Always (Masturbation Monday #215 & Wicked Wednesday #333)

Erotic horror really isn't my thing, but in honor of the spooky-themed Masturbation Mondays for October, I thought I'd try something a little different. It's more haunting than scary, but hopefully hot. I managed to incorporate this week's "spiderweb" prompt as well as Wicked Wednesday's "purple" prompt. There's also a little musical inspiration below courtesy of Adele that I thought captured the mood of the piece.

Please click on the badges below to read all the other amazing blog posts.

Hope you enjoy,
Ria ;)
Twitter: @RiaRestrepo

Warning: Domination/submission and spanking.




Always
By Ria Restrepo
Copyright ©2018. All rights reserved.


Their bed had always been a place of solace, tenderness, and passion. Now, it was this cold empty thing she dreaded every night. Because he was no longer there.

Like so many nights lately, she finally fell into a fitful sleep, clutching his pillow. The barest trace of his scent still clung to it. She could almost imagine she was wrapped around him, nuzzling his neck like she often had. It wasn't even close to the real thing, but the illusion was enough that she eventually slipped into semi-consciousness.

She drifted there, somewhere between wakefulness and sleep, in a vast dark nothingness. It was the same thing every night in his absence—unending hopelessness. Not even a dream of him and the way they were.

Then something changed.

Warmth slowly enveloped her, so subtly she thought it was wishful thinking. But it grew more and more intense, along with his unforgettable scent, until the heat of his presence suffused every cell in her body. Gripping the pillow tighter, she almost wept with relief.

I've missed you.

Hearing his honeyed voice wrenched a sob from deep in her chest. "I've missed you, too. So much."
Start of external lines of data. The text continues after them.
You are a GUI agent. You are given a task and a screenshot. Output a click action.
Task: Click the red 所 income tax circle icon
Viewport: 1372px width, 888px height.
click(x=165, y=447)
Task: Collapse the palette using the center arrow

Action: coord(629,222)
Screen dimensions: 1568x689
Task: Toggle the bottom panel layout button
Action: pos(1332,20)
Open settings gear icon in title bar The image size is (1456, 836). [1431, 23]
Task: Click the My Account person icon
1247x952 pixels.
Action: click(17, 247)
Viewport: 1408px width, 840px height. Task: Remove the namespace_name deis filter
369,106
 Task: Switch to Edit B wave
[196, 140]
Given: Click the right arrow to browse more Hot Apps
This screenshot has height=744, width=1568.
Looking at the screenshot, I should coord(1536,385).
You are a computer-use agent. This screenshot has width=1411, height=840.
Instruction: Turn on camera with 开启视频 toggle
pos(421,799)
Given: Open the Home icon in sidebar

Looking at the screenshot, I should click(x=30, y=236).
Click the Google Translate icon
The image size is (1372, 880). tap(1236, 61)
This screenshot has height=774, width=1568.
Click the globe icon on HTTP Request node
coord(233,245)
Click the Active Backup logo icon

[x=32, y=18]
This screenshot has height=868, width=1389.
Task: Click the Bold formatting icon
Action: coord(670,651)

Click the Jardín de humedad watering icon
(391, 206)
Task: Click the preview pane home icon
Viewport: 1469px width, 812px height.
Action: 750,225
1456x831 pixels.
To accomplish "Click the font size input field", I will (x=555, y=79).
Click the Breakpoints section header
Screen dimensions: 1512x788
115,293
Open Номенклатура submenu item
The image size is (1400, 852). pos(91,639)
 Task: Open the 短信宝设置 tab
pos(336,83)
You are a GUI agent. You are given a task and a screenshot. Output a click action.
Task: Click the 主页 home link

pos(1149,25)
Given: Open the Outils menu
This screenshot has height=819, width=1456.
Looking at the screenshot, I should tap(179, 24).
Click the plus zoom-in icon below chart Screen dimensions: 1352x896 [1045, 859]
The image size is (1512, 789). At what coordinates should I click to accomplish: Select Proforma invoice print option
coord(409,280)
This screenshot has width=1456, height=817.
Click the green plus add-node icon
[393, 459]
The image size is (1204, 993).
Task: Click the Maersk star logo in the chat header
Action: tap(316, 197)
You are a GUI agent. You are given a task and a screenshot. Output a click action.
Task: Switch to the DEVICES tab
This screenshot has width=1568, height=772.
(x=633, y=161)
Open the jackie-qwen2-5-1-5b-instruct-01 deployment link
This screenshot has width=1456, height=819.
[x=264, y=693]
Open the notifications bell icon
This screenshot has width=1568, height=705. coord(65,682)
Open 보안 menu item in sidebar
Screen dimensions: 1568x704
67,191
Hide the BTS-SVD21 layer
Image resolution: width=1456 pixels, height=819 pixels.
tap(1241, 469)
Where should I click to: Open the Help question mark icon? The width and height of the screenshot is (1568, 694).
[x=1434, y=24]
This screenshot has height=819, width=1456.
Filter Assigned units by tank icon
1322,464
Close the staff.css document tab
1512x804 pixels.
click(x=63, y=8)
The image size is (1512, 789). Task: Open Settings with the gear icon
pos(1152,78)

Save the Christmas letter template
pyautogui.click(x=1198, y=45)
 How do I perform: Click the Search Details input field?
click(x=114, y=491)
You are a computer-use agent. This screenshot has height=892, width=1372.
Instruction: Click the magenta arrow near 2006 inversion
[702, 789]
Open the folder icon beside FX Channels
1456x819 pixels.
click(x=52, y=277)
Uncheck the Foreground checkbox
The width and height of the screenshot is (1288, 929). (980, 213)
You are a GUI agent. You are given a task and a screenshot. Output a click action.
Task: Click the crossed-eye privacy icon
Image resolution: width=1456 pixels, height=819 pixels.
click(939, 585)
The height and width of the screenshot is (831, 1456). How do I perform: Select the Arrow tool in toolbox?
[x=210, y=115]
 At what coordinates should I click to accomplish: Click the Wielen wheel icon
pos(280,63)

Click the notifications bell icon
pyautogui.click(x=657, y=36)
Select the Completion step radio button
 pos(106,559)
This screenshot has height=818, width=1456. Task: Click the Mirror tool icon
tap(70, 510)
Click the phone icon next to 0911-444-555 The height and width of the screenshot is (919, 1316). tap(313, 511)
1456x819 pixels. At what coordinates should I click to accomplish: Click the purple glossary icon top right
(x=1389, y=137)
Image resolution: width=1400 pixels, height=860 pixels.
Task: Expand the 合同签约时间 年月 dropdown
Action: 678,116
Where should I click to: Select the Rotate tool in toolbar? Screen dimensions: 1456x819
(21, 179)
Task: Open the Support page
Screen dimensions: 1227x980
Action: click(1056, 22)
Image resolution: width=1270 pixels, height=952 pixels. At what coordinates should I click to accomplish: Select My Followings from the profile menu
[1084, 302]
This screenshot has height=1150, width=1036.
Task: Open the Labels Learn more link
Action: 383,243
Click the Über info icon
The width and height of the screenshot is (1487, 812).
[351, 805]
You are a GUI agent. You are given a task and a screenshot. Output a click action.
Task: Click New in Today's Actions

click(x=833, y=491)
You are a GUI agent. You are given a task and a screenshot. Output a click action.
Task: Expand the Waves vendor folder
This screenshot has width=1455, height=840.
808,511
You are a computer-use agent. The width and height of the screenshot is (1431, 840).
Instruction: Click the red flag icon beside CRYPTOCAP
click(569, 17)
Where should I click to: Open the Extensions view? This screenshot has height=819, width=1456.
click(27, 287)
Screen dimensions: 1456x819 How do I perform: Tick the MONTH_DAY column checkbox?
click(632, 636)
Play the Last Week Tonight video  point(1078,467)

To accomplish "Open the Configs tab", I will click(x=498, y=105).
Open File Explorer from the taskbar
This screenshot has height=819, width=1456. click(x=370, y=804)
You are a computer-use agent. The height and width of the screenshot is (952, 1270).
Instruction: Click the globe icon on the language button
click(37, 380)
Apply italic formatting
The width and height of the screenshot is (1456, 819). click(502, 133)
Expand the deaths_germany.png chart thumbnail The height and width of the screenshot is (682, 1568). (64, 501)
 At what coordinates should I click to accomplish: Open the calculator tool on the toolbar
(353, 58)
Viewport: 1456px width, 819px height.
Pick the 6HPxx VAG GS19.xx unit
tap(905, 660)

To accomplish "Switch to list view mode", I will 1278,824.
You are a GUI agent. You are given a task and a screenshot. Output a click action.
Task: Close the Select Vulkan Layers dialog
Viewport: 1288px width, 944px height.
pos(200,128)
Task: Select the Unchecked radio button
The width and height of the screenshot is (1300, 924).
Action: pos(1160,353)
She kept her eyes squeezed tightly shut, not daring to open them. Because then she'd have to face the brutal truth. That this was just some grief-induced delusion. That he was gone for good, never to return. That she'd never see his handsome face again, never really hear his voice, or feel his touch.

The unmistakable feel of his calloused fingers lightly caressing her cheek made her gasp.

Be a good girl and let me see your pretty eyes.

She'd disobeyed him before, but usually playfully, to provoke a punishment. This time, she was afraid to obey. She didn't want to risk losing him again.

Do you trust me?

"Always."

Her response was immediate and unwavering. It was herself she didn't trust—and her sanity. But she'd rather wallow in her delusions if she got to be with him, even in this ephemeral way.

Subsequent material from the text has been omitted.